As it stands, the Blue Jays currently have four pitchers with the potential to be above average starters available to start in spring training. That number increases to six in the summer, when Drew Hutchison and Kyle Drabek should be making their way back from Tommy John surgery. The pitcher pool grows to seven at the start of 2014, as Sean Nolin, who threw over 100 dominant innings between High-A and Double-A last year, should be major league ready. By mid-2014, the first wave of elite pitching prospects could be surfacing in Toronto, as Noah Syndergaard and Justin Nicolino should move quickly over the next season and a half. In 2015, the pitcher pool reaches its peak at ten names, as Aaron Sanchez and Roberto Osuna make their arrival, while Happ becomes eligible for free agency.

It’s obviously doubtful that all five prospects I mentioned will reach Toronto when I estimate, and even then, as we saw with Drabek and Alvarez over the past two years, there’s no guarantee they’ll live up to expectations when they do. If two or three of those five stick as above average major league starters, the organization will have done an excellent job of player development, and both front office and fan base alike should be jubilant. However, when you combine that prospect quintet with the established regulars and the trio that falls somewhere in between, the Blue Jays are in pretty good shape long term.

On the other hand, if this team wants to contend now, serious changes need to occur. Having just four potentially above average starters ready for the first three-to-four months of 2013 is woefully insufficient, particularly when you consider how poorly two of the four (Romero and Alvarez) pitched for a majority of 2012. Be it through free agency or trade, the Blue Jays need to find a high end pitcher. In the chart below, I’ve added “Pitcher A”, a new acquisition who is signed through at least 2016 (i.e. a four-plus year deal).

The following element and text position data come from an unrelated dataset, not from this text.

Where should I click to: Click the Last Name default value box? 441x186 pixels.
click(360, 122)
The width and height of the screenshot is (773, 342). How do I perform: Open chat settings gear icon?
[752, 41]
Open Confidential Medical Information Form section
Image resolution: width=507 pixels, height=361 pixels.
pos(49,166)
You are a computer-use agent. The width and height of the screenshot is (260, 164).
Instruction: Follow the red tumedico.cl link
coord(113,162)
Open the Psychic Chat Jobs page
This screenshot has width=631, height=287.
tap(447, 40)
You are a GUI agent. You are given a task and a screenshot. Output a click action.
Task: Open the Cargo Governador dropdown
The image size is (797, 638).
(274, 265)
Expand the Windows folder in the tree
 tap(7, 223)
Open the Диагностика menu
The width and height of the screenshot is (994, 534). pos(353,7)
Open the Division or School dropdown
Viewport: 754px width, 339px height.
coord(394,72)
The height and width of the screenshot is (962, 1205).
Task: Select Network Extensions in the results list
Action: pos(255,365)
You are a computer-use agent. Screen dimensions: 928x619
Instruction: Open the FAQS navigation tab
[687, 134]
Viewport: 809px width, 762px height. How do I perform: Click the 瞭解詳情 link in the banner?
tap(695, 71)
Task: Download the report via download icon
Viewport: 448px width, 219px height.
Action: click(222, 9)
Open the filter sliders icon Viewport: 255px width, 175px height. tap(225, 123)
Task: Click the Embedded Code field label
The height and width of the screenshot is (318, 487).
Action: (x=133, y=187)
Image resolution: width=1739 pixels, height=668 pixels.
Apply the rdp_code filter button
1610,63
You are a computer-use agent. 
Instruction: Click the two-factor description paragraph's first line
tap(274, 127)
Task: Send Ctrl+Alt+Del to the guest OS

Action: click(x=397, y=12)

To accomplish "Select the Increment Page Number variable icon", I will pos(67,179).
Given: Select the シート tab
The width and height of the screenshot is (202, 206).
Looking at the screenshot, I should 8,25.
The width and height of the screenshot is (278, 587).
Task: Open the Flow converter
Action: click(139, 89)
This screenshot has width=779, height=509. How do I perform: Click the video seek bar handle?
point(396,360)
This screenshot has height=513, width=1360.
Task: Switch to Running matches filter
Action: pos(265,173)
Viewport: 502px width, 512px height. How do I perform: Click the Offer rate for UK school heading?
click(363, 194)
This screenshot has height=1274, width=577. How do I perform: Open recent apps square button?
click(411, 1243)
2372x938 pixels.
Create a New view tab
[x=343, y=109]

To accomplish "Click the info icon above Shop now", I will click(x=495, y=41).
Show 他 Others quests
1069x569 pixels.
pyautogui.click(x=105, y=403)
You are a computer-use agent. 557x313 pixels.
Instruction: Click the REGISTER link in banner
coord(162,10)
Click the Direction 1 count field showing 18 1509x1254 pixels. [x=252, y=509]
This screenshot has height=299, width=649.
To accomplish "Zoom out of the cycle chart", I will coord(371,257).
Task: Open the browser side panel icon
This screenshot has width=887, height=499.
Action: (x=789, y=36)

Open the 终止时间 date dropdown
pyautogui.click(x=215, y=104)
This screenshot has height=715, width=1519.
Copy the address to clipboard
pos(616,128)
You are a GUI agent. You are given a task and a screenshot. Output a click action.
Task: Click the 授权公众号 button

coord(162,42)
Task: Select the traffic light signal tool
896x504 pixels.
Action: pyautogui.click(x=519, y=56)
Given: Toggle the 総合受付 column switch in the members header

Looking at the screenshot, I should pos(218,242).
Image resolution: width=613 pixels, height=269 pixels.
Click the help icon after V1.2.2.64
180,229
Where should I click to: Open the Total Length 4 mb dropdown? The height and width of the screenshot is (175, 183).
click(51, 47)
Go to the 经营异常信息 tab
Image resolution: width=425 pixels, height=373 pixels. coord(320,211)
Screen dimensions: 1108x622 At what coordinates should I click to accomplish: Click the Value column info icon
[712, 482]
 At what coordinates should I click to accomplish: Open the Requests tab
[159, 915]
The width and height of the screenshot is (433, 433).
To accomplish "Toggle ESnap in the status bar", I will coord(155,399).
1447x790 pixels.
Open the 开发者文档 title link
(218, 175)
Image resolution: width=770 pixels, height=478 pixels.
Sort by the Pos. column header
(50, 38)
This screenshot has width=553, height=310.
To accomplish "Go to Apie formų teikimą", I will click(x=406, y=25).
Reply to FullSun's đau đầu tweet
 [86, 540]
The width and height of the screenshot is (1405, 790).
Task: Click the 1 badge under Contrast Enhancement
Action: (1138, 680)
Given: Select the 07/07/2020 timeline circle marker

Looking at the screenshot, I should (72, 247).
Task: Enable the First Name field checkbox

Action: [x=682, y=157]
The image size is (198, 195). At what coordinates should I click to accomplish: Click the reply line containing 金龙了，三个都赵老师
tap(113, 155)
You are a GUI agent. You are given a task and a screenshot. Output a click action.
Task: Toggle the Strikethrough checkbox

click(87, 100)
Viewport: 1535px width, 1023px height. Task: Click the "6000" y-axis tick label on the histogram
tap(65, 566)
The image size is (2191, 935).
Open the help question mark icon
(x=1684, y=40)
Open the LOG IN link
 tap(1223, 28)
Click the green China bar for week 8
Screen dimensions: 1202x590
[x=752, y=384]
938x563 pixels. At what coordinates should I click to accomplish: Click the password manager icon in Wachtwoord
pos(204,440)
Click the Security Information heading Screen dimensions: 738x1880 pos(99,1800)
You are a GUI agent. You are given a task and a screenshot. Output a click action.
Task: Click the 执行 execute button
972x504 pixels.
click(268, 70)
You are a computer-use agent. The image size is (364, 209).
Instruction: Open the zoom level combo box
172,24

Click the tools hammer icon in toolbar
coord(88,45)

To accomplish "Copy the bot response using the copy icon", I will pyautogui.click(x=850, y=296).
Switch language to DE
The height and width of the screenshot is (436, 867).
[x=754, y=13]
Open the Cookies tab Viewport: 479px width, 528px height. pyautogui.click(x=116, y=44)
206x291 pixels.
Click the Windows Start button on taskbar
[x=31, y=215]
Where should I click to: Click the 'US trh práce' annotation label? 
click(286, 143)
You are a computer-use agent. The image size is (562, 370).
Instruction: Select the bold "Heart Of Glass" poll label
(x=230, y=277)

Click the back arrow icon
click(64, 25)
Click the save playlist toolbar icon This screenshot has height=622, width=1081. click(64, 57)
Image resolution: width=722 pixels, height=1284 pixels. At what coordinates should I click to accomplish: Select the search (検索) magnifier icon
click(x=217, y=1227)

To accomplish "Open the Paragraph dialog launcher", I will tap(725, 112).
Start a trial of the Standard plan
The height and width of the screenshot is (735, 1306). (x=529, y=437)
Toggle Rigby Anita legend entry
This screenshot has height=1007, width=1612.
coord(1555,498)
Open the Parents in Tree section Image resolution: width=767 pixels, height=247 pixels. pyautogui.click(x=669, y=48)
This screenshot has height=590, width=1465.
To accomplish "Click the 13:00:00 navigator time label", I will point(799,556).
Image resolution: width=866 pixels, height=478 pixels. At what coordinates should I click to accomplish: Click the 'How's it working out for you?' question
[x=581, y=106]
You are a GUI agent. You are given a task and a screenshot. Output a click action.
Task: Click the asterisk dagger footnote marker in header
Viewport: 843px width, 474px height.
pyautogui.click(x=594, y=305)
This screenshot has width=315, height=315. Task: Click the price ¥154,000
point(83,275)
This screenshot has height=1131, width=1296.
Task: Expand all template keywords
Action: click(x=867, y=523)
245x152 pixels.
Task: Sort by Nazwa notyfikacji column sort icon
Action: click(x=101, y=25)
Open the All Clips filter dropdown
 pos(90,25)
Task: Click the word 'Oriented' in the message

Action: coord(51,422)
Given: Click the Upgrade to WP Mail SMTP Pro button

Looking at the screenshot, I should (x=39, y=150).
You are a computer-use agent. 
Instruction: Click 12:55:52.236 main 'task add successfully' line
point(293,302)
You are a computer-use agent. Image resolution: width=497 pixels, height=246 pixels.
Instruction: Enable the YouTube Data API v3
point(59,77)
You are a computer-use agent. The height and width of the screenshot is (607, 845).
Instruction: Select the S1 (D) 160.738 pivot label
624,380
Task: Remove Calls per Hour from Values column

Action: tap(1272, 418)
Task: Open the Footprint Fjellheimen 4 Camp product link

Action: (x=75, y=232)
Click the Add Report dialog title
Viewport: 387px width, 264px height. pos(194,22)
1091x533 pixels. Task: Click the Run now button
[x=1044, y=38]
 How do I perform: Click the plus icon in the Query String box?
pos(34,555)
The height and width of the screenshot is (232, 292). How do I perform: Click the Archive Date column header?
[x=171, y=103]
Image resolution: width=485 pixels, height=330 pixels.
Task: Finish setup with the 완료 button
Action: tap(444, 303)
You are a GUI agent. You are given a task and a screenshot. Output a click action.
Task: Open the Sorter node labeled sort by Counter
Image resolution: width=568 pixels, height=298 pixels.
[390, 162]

The immediate rotation is substantially improved, and the 2014 pitching staff has significantly more depth and versatility. Things begin to clog up in 2015, however, as even with Happ no longer in the organization, the number of potential major league starters balloons to 11. This shouldn’t be viewed as a negative, as while 11 pitchers for five spots seems precarious, the reality is, at least two or three of those pitchers are likely to suffer a serious arm injury at some point over the next three years. That’s just the way baseball is; there’s no way around it. But what happens if one of those arm injuries happens in the near future? I pray it doesn’t occur, and am knocking on wood as I write this, but what happens if Brandon Morrow were to suffer a season ending injury in May? For the next three months, you’d be resting your playoff hopes on the shoulders of Romero, “Pitcher A”, Happ, Alvarez, and Chad Jenkins. That’s an unsettling feeling, and is why “Pitcher B” enters the equation in the chart below.

Finding a good pitcher on a one year deal is easier than you might imagine. Names like Josh Johnson, Matt Garza, and even R.A. Dickey have been bantered about in trade talks, while someone like Dan Haren or Brandon McCarthy may seek a one year deal in free agency to re-establish their value. Whoever he is, “Pitcher B” considerably improves the 2013 rotation, pushing Henderson Alvarez to Triple-A as the invaluable sixth starter. In the second half, the starting pitcher pool has grown to eight names, which is exactly the type of depth a team needs if they hope to make a push for the postseason. The other added bonus to a acquiring a second pitcher on a one year deal is that in 2014, only Romero, Morrow, and “Pitcher A” would have guaranteed salaries. J.A. Happ is non-tenderable if he were to disappoint, while all of the young guys/prospects save Drabek have three options (he has two). Depth, controllability, and flexibility are three of the most important factors when building a pitching staff, and with the scenario I laid out above, the Blue Jays would have a nice balance of all three over the next four seasons.